En contextos de desplazamiento como Kakuma y Dadaab, para muchas niñas permanecer en la escuela no está garantizado.
La vida cotidiana está marcada por desafíos que van más allá del aula. Algunas niñas faltan a clases porque no tienen acceso a productos de salud e higiene menstrual. Otras se retrasan debido al embarazo precoz o a las expectativas que recaen sobre ellas en el hogar. Con el tiempo, estas barreras pueden empujarlas a abandonar la escuela por completo.
Pero cuando estas condiciones empiezan a cambiar, también cambia la manera en que las niñas viven la educación.
Cambiando realidades en la Greenlight Secondary School
En la Greenlight Secondary School del campamento de refugiados de Kakuma, esta ha sido durante mucho tiempo la realidad de muchas niñas. Faltar a clases, quedarse rezagadas o abandonar la escuela ha sido una experiencia común marcada por factores fuera de su control.
Junto con el Jesuit Refugee Service, Entreculturas y con el apoyo de ECHO, hemos trabajado junto a la comunidad educativa para responder a estas barreras y fortalecer las condiciones que permiten a las niñas permanecer en el sistema educativo. Esto ha implicado trabajar no solo dentro de la escuela, sino también con las familias y la comunidad en general, reconociendo que estos desafíos no comienzan ni terminan en el aula.
Hoy, este cambio empieza a hacerse visible. Más niñas asisten regularmente a la escuela, continúan implicadas en su aprendizaje y siguen estudiando con mayor continuidad, incluso en circunstancias difíciles.
Apoyando a las niñas para que permanezcan y continúen aprendiendo
Hemos trabajado para garantizar que aquello que antes mantenía a las niñas fuera de la escuela ya no defina su experiencia educativa.
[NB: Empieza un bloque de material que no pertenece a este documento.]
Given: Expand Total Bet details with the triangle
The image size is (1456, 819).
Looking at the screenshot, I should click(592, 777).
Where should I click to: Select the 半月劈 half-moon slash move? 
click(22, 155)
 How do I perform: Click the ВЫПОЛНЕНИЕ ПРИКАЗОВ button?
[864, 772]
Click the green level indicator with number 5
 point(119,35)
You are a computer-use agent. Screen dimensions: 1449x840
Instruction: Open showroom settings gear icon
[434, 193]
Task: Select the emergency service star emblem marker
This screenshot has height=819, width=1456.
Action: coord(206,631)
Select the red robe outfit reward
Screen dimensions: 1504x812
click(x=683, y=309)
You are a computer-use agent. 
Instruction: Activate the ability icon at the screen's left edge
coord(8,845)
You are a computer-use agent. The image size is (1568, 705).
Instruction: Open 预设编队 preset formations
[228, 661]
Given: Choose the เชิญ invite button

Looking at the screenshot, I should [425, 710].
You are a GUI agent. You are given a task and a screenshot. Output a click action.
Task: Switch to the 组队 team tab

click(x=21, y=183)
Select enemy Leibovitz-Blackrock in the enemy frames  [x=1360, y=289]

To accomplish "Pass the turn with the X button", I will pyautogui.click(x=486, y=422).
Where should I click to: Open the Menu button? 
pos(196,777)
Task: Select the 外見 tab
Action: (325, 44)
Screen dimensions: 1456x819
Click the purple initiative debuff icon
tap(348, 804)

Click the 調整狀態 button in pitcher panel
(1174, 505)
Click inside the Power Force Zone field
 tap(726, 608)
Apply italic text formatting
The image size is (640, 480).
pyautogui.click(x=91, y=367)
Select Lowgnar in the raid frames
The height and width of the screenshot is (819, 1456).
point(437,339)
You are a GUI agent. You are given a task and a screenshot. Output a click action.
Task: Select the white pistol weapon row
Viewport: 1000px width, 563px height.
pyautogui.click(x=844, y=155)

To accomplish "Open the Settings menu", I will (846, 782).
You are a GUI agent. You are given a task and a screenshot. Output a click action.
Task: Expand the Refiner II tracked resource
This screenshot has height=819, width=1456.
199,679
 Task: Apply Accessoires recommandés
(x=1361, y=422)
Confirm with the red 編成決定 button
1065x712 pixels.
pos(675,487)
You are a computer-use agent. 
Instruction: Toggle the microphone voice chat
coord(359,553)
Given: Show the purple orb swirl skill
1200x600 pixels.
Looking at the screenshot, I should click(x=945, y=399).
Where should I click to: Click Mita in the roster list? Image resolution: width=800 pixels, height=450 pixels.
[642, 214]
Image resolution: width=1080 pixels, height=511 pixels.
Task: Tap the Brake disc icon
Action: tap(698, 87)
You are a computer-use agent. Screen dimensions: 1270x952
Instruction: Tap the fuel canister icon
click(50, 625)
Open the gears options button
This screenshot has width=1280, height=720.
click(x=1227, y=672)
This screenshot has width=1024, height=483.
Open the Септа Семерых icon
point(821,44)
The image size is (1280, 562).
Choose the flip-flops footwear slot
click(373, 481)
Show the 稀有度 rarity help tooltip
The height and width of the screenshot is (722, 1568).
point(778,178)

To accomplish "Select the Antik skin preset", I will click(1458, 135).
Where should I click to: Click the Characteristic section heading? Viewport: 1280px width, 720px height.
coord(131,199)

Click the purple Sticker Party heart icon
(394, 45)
El acceso a productos de higiene menstrual, materiales escolares y uniformes ha marcado una diferencia significativa en la asistencia diaria. Lo que antes causaba ausencias o incomodidad es ahora una barrera menor, permitiendo que las niñas permanezcan en el aula con mayor confianza y regularidad.
Al mismo tiempo, el apoyo educativo ha permitido que aquellas que se habían quedado rezagadas pudieran ponerse al día y continuar sus estudios sin sentirse excluidas. Esto ha sido especialmente importante para niñas cuya educación ya había sido interrumpida, ayudándolas a regresar y reconectarse con su aprendizaje.
También hemos acompañado a niñas que enfrentan situaciones más complejas, incluidas madres adolescentes. A través del acceso a atención sanitaria, oportunidades continuas de aprendizaje y apoyo constante, muchas han podido regresar a la escuela y continuar sus estudios, desafiando la idea de que la maternidad marca el final de la educación.
Las escuelas como espacios seguros e inclusivos
También hemos trabajado para fortalecer las escuelas como entornos donde las niñas se sientan seguras, apoyadas y capaces de participar plenamente.
Las niñas participan cada vez más en la vida escolar, comparten sus preocupaciones y asumen roles de liderazgo. No solo están presentes: están contribuyendo activamente a transformar su entorno de aprendizaje.
Al mismo tiempo, los niños también forman parte de esta transformación. A través de la sensibilización y del trabajo continuo, se les anima a cuestionar los estereotipos de género y contribuir a relaciones más igualitarias y respetuosas dentro de la escuela.
Estos cambios están ayudando a construir una cultura escolar donde las niñas pueden aprender con mayor confianza y donde la inclusión y el respeto forman parte de la vida cotidiana.
La educación como protección y oportunidad
El impacto de estos cambios es visible en toda la escuela. Más niñas permanecen en el sistema educativo, asisten regularmente y progresan en su aprendizaje.
Pero más allá de la asistencia, se está produciendo una transformación más profunda. Las niñas empiezan a ver la educación no solo como un lugar al que van, sino como un camino que les permite imaginar y perseguir un futuro diferente.
En contextos de desplazamiento, esto tiene una enorme importancia. La educación se convierte en protección, estabilidad y oportunidad, no solo para las niñas, sino para comunidades enteras.
Juntos, JRS y Entreculturas, con el apoyo de ECHO, seguimos trabajando para que más niñas puedan permanecer en la escuela, continuar aprendiendo y construir nuevas oportunidades para su futuro.